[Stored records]

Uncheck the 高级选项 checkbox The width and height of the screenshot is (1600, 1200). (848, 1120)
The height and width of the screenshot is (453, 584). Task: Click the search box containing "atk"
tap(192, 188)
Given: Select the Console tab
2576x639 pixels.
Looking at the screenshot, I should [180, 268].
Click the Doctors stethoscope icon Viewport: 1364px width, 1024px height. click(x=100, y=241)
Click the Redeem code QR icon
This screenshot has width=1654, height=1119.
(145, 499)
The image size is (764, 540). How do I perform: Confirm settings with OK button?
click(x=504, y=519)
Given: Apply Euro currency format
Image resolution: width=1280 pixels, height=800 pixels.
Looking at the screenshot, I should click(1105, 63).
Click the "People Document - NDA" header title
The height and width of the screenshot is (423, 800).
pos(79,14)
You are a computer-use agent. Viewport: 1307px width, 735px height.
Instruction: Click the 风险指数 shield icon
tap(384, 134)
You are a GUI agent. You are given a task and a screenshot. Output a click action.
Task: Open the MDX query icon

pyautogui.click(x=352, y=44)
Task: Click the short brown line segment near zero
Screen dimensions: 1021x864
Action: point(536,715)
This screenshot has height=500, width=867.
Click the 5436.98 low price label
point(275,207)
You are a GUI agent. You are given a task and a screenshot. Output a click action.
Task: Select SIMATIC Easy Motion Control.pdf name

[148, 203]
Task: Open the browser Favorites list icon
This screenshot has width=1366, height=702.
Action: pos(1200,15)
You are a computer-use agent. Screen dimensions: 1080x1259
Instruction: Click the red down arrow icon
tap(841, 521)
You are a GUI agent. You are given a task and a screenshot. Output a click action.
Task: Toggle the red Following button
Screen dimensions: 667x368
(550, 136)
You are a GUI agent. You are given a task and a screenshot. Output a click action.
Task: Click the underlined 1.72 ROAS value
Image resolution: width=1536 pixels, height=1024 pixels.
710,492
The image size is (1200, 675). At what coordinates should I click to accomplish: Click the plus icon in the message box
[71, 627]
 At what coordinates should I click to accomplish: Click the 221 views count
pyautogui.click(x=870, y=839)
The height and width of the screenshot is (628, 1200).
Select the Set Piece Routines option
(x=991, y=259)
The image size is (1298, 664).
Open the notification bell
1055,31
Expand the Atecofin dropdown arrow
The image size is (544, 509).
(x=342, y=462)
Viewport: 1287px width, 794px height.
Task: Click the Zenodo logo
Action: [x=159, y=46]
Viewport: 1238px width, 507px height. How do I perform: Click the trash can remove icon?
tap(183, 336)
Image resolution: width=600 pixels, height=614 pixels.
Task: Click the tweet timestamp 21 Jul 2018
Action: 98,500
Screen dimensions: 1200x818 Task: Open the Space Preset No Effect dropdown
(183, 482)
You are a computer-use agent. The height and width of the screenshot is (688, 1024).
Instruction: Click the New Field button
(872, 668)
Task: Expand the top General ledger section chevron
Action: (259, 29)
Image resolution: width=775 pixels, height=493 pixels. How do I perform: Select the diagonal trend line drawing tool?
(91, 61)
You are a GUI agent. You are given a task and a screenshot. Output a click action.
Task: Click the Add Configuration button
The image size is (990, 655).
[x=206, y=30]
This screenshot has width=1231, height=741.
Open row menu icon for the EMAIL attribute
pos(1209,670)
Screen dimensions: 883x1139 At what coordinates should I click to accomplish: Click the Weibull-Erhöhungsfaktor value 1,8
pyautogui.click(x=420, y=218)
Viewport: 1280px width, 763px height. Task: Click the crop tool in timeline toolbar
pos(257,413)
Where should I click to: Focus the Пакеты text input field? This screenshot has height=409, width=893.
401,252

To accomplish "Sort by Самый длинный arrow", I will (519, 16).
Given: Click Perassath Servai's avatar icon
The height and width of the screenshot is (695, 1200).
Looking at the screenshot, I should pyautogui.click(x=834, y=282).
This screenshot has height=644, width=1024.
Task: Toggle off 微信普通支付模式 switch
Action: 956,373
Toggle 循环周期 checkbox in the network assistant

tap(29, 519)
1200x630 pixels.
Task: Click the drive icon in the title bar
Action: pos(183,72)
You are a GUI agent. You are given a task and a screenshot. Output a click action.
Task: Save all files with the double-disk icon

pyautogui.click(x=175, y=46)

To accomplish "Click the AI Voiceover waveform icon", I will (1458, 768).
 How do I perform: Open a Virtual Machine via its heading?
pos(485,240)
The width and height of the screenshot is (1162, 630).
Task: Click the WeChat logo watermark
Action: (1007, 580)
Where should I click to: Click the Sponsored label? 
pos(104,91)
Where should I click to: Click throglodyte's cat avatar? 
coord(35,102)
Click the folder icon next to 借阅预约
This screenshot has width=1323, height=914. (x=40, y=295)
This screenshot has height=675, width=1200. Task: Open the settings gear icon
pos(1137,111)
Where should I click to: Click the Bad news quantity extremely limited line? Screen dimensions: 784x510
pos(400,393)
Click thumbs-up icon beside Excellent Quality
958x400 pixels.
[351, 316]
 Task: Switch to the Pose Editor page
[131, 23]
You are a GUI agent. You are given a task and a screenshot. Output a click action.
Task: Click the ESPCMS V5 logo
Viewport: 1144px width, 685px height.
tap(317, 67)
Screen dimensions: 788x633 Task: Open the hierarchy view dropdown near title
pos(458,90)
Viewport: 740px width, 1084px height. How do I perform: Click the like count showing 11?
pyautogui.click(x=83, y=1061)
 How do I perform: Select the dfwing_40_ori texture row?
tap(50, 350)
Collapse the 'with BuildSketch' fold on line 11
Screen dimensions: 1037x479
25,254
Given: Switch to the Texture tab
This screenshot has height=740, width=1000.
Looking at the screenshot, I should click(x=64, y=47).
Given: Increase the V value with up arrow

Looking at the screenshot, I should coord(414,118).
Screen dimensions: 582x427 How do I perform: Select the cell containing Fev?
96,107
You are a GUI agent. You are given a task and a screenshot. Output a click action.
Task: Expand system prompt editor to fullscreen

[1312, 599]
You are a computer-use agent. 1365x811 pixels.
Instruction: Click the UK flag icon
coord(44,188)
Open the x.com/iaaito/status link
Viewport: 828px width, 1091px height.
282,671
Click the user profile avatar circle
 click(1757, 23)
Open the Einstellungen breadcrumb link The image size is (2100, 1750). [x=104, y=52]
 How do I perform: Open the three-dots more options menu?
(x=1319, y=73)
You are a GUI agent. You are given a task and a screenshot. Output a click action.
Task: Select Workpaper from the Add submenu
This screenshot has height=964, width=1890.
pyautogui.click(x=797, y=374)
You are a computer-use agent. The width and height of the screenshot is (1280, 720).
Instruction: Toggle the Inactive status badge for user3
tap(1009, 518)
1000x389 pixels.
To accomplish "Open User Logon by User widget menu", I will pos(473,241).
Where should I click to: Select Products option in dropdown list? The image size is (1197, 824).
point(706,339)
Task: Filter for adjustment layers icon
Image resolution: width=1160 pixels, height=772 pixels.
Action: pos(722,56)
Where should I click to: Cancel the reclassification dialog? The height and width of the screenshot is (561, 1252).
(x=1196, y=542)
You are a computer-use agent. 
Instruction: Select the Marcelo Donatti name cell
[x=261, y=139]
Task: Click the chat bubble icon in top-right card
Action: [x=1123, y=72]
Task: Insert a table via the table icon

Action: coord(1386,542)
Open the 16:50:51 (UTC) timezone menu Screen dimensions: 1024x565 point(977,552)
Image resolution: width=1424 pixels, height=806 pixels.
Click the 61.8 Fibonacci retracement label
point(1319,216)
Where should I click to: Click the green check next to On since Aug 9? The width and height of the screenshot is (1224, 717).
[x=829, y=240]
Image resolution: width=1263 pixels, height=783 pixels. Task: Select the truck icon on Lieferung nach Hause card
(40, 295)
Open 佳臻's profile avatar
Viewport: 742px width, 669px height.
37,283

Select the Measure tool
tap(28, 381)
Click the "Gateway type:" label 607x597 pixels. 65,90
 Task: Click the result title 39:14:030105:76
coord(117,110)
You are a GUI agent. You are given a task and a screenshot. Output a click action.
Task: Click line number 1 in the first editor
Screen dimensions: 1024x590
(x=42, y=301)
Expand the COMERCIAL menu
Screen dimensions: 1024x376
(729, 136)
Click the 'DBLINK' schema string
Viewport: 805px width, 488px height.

WHAT THE EXERCISE ASKS:
Both the first line of the records above and the line containing "Given: Select the Console tab" are to be transcribed exactly, together with every line between them, and nothing else.

WRITTEN ANSWER:
Uncheck the 高级选项 checkbox The width and height of the screenshot is (1600, 1200). (848, 1120)
The height and width of the screenshot is (453, 584). Task: Click the search box containing "atk"
tap(192, 188)
Given: Select the Console tab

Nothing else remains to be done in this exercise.